EXERCISE BRIEF
Return each of the following lines word for word, and leave the pictures out of your answer.
____________
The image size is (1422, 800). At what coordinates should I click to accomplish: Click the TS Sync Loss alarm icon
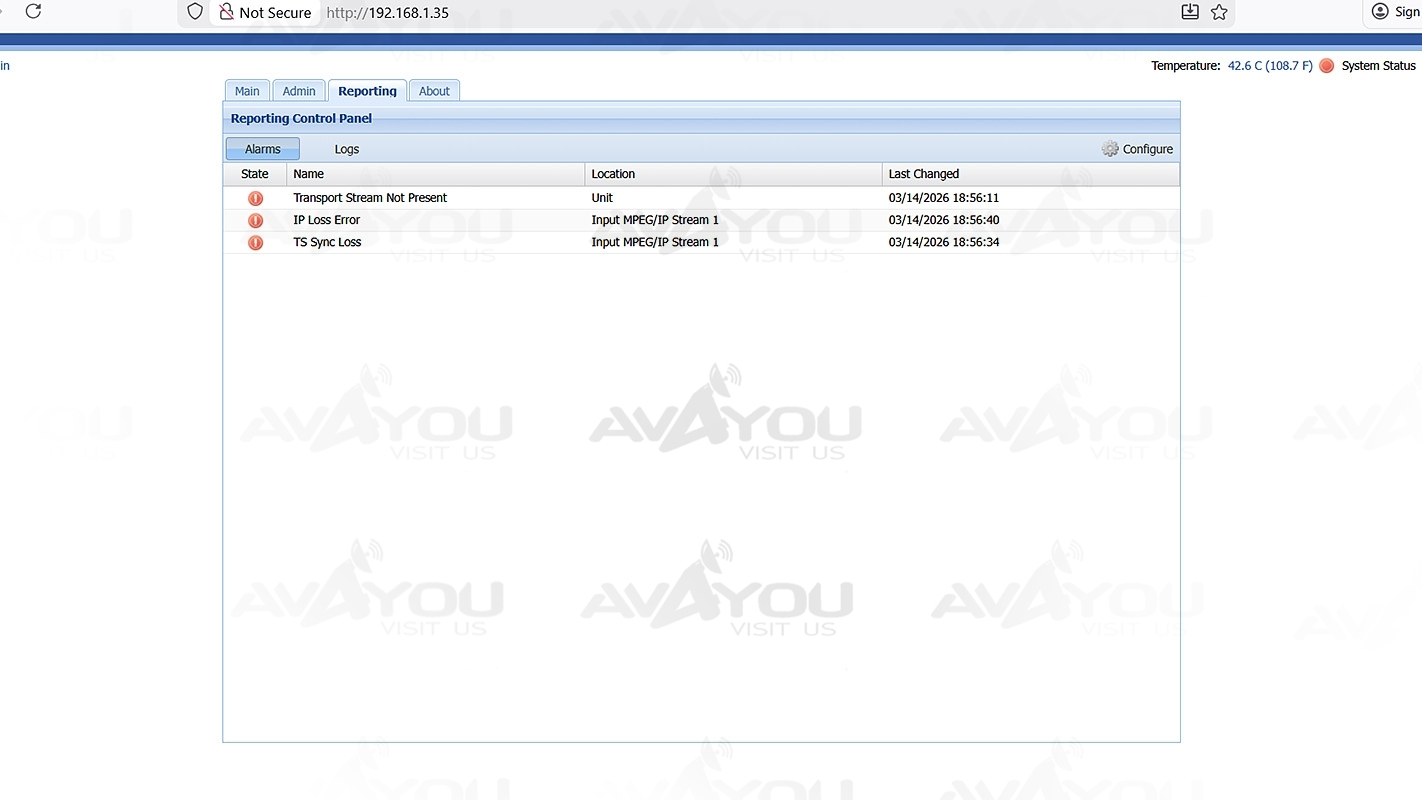(255, 242)
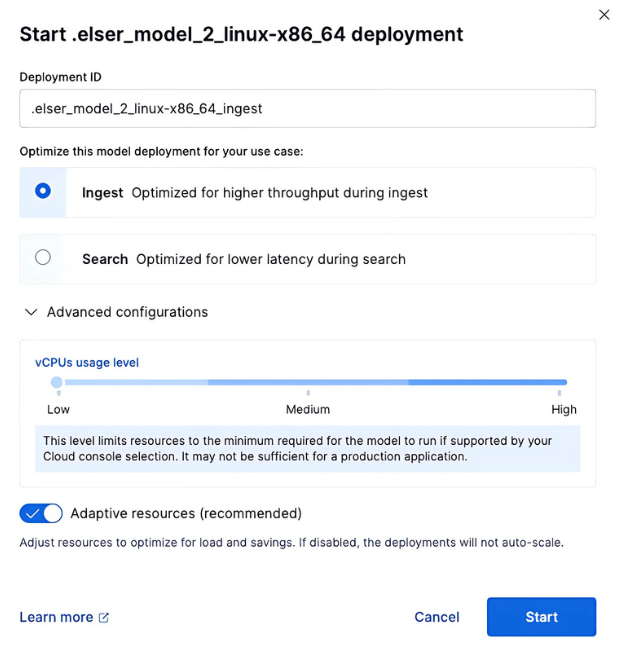Click the darkest right segment of the vCPUs track
Viewport: 619px width, 660px height.
tap(487, 382)
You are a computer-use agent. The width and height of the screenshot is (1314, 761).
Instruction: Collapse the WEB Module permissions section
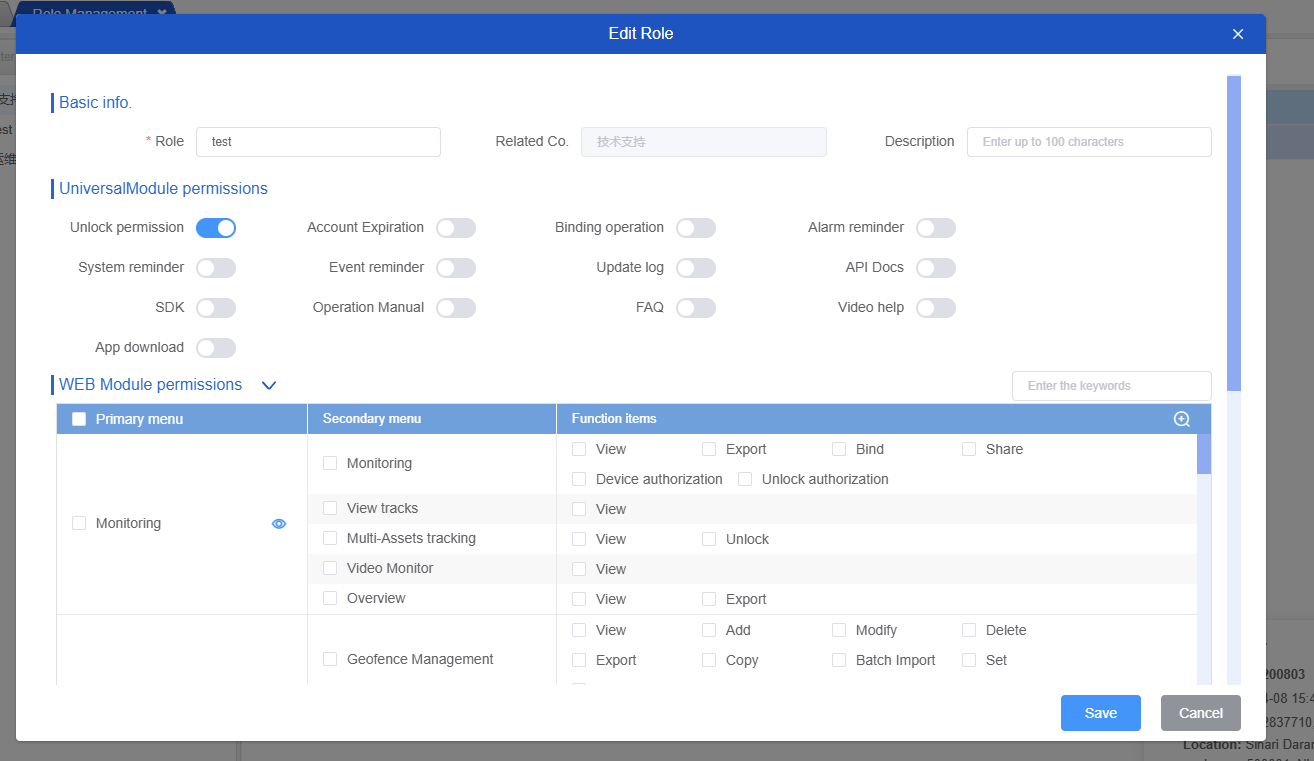point(268,385)
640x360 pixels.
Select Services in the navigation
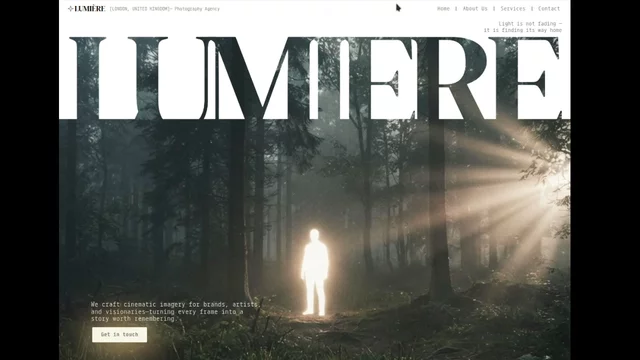click(513, 9)
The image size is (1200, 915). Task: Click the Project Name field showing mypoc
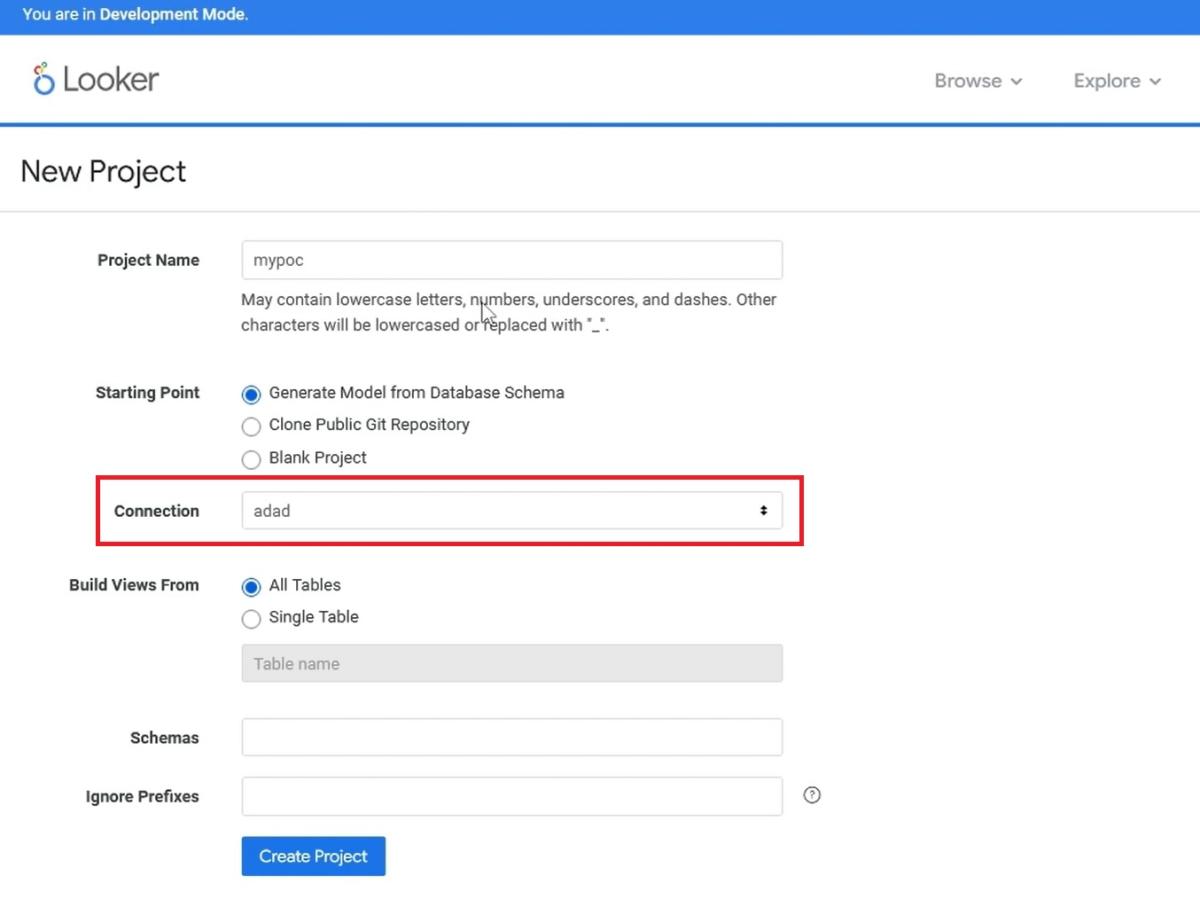coord(512,260)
____________
FULL ANSWER
The image size is (1422, 800). At what coordinates should I click to accomplish: Click the TS Sync Loss alarm icon
(255, 242)
Click the darkest right segment of the vCPUs track
Viewport: 619px width, 660px height.
tap(487, 382)
You are a computer-use agent. The width and height of the screenshot is (1314, 761).
Instruction: Collapse the WEB Module permissions section
point(268,385)
640x360 pixels.
Select Services in the navigation
click(513, 9)
The image size is (1200, 915). Task: Click the Project Name field showing mypoc
coord(512,260)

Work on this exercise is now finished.